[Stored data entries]
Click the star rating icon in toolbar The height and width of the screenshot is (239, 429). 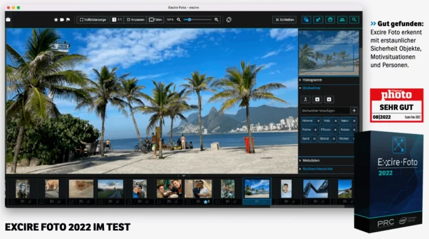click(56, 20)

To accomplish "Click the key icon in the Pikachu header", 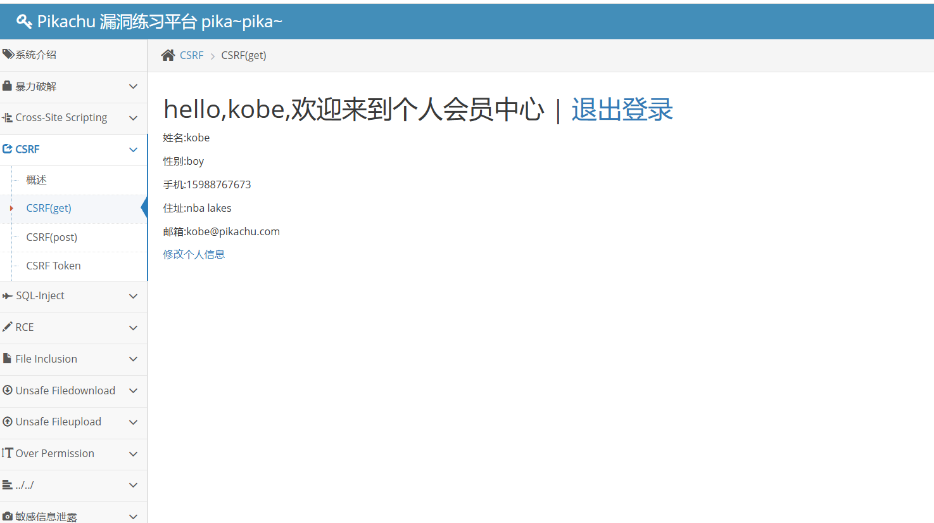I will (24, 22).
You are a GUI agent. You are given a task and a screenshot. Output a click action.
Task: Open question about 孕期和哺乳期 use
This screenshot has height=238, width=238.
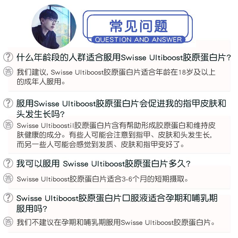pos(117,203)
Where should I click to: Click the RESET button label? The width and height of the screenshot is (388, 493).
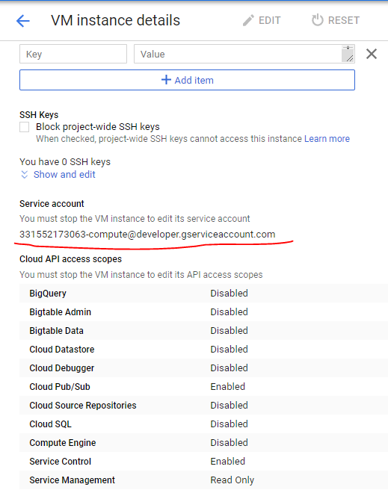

Activity - Where the line containing "You are a GUI" appears, begin writing out the lines word for word, and continue through the last line of the data, leaving out pictures.

Solution to the exercise -
You are a GUI agent. You are given a task and a screenshot. Output a click action.
Task: Open question about 孕期和哺乳期 use
This screenshot has height=238, width=238.
pos(117,203)
Where should I click to: Click the RESET button label? The width and height of the screenshot is (388, 493).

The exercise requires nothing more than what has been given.